Les assistants laissent passer sans protestation ni opposition, une façon d'agir aussi inconvenante.
Au lieu d'envoyer ses témoins chez M. X... pour se mettre à sa disposition ou bien demander satisfaction, un faux sentiment d'amour-propre porte M. T... à se rendre au domicile de ce dernier. Il n'en sortit point vivant, et la justice dut ensuite apprécier les funestes conséquences de cette rencontre.
9o
Un officier des plus braves s'étant involontairement rendu coupable d'une malhonnêteté envers des dames, reçoit un appel de la part du cavalier qui les accompagnait.
Désolé d'avoir commis un acte indigne d'un homme bien élevé et surtout ayant l'honneur de porter l'épaulette, il s'empresse de témoigner ses regrets à celui qui l'a provoqué en l'assurant qu'il est prêt à répondre à son appel et à lui donner toute satisfaction qu'il pourra désirer.

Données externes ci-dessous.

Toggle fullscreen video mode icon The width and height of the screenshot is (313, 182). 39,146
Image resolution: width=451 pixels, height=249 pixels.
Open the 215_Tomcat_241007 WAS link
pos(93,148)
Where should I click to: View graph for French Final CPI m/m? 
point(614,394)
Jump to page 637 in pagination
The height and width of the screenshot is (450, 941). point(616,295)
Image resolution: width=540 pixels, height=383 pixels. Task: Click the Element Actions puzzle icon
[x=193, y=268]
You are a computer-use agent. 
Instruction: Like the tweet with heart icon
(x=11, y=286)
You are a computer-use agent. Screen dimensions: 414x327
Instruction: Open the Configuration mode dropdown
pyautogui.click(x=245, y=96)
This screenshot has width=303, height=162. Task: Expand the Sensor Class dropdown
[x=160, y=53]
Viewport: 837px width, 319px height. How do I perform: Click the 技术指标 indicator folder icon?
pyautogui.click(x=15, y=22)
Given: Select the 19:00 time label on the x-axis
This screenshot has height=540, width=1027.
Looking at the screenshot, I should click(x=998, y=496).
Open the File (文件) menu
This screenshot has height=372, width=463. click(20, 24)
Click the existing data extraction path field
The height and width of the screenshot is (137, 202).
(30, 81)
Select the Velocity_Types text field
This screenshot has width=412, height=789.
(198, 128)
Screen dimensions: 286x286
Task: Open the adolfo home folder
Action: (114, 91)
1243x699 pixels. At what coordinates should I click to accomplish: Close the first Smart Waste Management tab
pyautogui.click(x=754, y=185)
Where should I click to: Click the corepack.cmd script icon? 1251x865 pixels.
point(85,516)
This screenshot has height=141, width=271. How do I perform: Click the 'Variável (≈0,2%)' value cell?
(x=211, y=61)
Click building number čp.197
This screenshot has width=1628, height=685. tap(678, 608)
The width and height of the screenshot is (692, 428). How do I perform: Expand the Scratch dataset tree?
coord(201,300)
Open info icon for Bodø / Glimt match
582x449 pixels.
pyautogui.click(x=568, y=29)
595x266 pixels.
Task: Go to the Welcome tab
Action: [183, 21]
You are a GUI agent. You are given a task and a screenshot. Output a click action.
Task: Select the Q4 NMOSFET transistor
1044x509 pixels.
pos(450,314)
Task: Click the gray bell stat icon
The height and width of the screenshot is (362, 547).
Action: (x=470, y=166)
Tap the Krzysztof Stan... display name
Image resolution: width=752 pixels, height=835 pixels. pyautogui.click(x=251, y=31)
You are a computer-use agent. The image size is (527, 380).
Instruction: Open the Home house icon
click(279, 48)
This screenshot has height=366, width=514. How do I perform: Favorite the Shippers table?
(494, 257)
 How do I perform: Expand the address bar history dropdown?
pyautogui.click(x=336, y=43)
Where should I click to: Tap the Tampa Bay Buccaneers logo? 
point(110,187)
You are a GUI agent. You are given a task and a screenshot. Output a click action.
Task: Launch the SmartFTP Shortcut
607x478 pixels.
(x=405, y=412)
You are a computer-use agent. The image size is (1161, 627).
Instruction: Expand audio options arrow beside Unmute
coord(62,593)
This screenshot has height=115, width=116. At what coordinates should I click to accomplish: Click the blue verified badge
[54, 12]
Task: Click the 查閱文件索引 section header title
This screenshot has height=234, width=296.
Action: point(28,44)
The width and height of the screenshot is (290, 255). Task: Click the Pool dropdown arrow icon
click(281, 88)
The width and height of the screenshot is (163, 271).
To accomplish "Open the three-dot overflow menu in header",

Le cavalier, touché d'une si noble conduite, lui répond courtoisement: «Non, monsieur, un homme honorable comme vous a le droit de présenter ses excuses à des dames, permettez-moi de vous serrer la main avant de vous y conduire.» Les excuses du brave officier reçoivent l'accueil gracieux et sympathique qu'elles méritaient. Il eut tout lieu de s'applaudir de cette belle action; car il en fut bientôt récompensé par d'excellentes relations. Dans une société civilisée, la bonne éducation, la noblesse des sentiments suffisent pour ouvrir toutes les portes.
10o
Dans un duel au pistolet entre un propriétaire et un banquier, le propriétaire, favorisé par le sort, tire le premier et manque; la balle du banquier rencontre un corps dur et dévie.
Les témoins dans leur visite avaient oublié d'inviter le champion à divorcer pendant quelques instants avec un porte-monnaie bien garni qu'il tenait dans son gousset.
Le banquier, homme d'esprit, s'incline devant son adversaire avec autant de sang-froid que de courtoisie, et lui dit: «Monsieur, je viens vous faire mon compliment, vous savez parfaitement placer votre argent!»